Parliament of South Africa
- Long title Act to amend the Constitution of the Republic of South Africa, 1996, so as to recognise South African Sign Language as one of the official languages of the Republic; and to provide for matters incidental thereto. ;
- Passed by: National Assembly
- Passed: 2 May 2023
- Assented to: 19 July 2023
- Commenced: 26 June 2026

Legislative history
- Bill title: Constitution Eighteenth Amendment Bill
- Bill citation: B1—2023
- Introduced by: Ronald Lamola, Minister of Justice and Constitutional Development
- Introduced: 11 January 2023

Amends
- Constitution of the Republic of South Africa, 1996

= Eighteenth Amendment of the Constitution of South Africa =

2023 South African constitutional amendment

The Eighteenth Amendment of the Constitution of South Africa (formally the Constitution Eighteenth Amendment Act of 2023) made South African Sign Language an official language of South Africa.

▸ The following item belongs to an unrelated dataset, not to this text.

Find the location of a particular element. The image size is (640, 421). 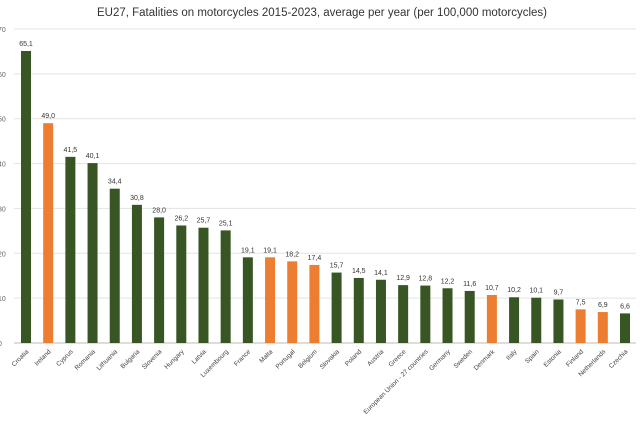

The bill for the amendment was introduced in the National Assembly on 11 January 2023 by Ronald Lamola, the Minister of Justice and Constitutional Development. It was adopted unanimously by the assembly on 2 May, and signed by President Cyril Ramaphosa on 19 July of the same year. It came into force on 26 June 2026 when a presidential proclamation to that effect was published in the Government Gazette.

== History ==
The 1993 Interim Constitution did not mention South African Sign Language at all.

The South African National Deaf Association made a formal request to the Pan South African Language Board for South African Sign Language to become an official language in 1996.

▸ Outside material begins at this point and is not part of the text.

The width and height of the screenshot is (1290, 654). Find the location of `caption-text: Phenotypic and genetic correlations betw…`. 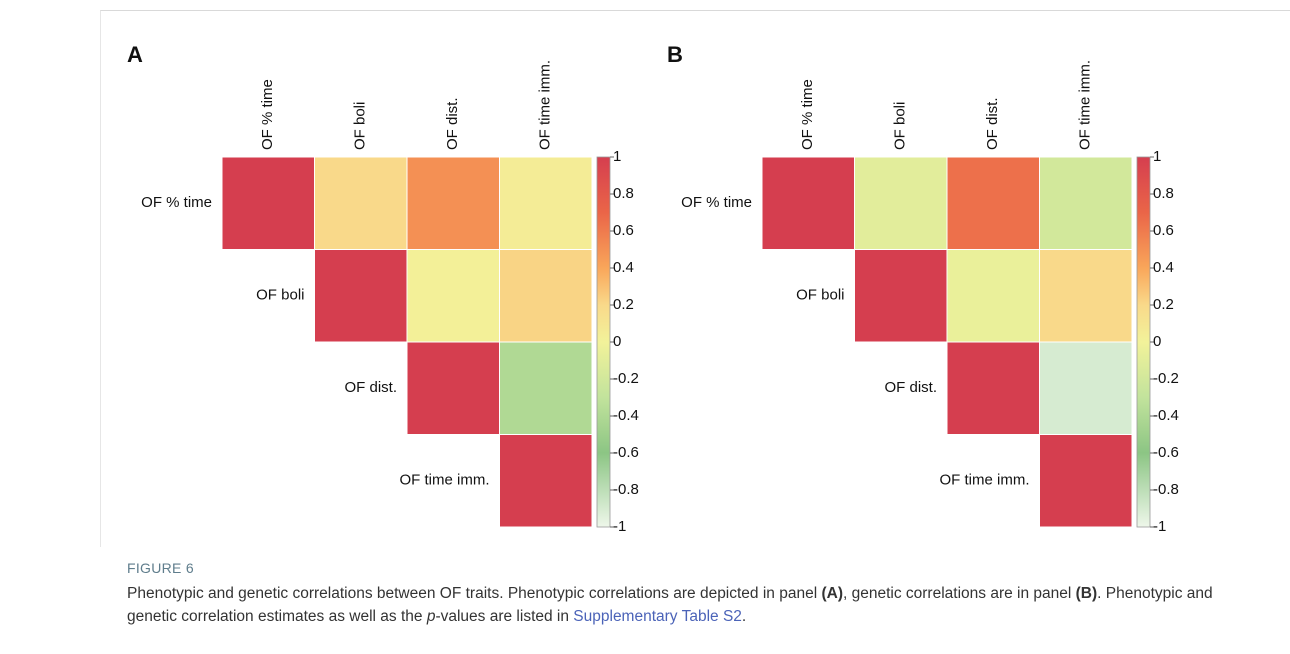

caption-text: Phenotypic and genetic correlations betw… is located at coordinates (687, 605).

In February 2020, the President announced the government's intention to recognise South African Sign Language as the twelfth official language. The National Assembly gave its approval on 2 May 2023. The law was given assent on 19 July 2023. On 19 July 2022, the Minister of Justice and Correctional Services published the draft bill for comment. In 2025, the Pan South African Language Board (PanSALB) criticised the lack of readiness among state institutions to meet the requirements under the amendment.